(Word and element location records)
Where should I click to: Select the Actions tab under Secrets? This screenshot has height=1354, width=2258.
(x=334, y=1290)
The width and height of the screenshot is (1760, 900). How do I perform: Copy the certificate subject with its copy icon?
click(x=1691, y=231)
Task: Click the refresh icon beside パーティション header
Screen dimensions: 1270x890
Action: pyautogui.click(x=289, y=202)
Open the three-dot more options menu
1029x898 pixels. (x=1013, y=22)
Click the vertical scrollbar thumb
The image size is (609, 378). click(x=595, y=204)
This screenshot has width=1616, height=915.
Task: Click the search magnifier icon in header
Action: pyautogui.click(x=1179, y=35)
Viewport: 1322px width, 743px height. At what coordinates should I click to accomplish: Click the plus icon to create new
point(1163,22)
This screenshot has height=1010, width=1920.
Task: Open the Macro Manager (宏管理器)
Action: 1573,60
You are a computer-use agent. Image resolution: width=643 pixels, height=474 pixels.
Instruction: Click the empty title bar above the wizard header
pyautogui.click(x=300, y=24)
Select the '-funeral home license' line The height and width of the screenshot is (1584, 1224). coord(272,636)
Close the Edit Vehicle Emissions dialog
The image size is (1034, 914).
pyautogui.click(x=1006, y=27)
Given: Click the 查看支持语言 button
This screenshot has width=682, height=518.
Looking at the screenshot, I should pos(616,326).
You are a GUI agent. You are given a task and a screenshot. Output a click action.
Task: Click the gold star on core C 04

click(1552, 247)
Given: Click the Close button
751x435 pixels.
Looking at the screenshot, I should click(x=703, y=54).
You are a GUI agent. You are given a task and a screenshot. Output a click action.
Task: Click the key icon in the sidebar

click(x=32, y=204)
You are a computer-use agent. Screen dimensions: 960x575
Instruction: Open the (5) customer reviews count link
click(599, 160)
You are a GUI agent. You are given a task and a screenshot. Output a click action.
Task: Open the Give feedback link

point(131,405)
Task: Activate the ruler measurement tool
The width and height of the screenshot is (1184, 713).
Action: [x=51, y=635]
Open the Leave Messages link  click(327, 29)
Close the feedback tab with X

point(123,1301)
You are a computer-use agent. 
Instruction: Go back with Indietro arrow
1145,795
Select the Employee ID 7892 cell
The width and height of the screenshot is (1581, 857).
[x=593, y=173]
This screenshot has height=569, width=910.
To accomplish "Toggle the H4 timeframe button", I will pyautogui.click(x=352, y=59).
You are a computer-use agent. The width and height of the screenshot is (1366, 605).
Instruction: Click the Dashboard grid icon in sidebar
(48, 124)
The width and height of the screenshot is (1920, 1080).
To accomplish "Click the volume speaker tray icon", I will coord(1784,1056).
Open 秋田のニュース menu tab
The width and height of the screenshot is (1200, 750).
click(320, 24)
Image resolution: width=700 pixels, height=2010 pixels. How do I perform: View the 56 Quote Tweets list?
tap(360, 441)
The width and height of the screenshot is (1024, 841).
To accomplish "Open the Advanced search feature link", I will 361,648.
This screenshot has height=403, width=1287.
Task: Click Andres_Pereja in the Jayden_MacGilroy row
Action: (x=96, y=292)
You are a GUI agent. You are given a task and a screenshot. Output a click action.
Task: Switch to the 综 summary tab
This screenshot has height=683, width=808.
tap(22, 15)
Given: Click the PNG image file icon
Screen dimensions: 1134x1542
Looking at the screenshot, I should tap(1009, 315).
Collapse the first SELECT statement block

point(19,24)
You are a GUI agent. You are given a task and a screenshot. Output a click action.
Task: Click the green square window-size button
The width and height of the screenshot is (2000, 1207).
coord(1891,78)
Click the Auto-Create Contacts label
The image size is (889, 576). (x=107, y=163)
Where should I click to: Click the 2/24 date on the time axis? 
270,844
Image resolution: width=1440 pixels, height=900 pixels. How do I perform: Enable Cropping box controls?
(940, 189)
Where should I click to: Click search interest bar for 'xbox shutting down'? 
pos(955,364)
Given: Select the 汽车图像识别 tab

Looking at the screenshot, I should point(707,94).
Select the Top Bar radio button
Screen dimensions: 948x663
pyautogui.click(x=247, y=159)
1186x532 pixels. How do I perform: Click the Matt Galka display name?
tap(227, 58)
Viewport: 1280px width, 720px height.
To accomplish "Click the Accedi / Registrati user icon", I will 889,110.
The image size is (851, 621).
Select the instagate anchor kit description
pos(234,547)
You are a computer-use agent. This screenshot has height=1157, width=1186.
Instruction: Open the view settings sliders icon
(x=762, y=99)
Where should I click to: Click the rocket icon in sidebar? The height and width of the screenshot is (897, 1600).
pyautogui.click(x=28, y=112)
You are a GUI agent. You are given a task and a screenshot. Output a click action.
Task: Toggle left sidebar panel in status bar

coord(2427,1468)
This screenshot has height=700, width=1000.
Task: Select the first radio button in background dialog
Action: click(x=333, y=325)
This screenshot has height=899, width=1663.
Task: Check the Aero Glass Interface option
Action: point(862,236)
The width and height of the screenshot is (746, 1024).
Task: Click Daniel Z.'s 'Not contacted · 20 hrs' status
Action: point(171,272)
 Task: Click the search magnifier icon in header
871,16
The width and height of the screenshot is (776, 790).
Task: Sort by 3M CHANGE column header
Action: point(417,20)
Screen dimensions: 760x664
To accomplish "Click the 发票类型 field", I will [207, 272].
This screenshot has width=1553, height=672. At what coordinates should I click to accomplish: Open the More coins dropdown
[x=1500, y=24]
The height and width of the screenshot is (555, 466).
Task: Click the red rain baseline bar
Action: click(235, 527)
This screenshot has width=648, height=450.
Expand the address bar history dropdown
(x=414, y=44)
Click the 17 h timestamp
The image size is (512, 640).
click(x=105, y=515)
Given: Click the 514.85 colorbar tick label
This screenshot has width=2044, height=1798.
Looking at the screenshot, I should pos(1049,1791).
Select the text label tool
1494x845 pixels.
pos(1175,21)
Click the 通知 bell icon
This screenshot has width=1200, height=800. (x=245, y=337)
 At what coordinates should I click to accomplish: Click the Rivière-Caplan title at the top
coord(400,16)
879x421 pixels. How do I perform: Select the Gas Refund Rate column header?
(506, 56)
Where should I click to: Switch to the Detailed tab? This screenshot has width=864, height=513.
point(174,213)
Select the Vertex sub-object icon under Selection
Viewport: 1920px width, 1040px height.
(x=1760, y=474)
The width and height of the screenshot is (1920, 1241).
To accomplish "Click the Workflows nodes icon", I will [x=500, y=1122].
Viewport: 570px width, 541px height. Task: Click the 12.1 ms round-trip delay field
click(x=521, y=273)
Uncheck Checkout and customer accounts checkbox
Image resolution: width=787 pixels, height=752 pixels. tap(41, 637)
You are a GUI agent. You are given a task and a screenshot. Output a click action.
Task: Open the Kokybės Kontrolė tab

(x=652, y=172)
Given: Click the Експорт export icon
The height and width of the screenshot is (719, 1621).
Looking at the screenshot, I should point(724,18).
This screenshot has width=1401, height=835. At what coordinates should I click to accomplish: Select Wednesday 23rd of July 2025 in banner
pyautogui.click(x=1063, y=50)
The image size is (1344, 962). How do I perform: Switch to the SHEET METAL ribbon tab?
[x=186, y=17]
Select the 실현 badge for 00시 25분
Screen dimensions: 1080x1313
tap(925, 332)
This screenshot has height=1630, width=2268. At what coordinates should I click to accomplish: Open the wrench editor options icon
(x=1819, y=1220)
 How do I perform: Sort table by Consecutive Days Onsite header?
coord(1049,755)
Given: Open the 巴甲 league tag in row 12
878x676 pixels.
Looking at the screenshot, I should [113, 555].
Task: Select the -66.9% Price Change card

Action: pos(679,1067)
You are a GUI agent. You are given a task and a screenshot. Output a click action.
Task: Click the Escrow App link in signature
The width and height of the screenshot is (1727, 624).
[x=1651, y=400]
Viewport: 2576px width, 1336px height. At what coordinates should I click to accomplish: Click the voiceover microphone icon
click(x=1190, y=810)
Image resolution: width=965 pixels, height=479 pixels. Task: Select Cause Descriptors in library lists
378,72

WHAT IS EXPECTED —
Copy the lines of the data above, beginning with the line that contains "Select the 실현 badge for 00시 25분" and ending with the line that contains "coord(1049,755)".

EXERCISE SOLUTION —
Select the 실현 badge for 00시 25분
Screen dimensions: 1080x1313
tap(925, 332)
This screenshot has height=1630, width=2268. At what coordinates should I click to accomplish: Open the wrench editor options icon
(x=1819, y=1220)
 How do I perform: Sort table by Consecutive Days Onsite header?
coord(1049,755)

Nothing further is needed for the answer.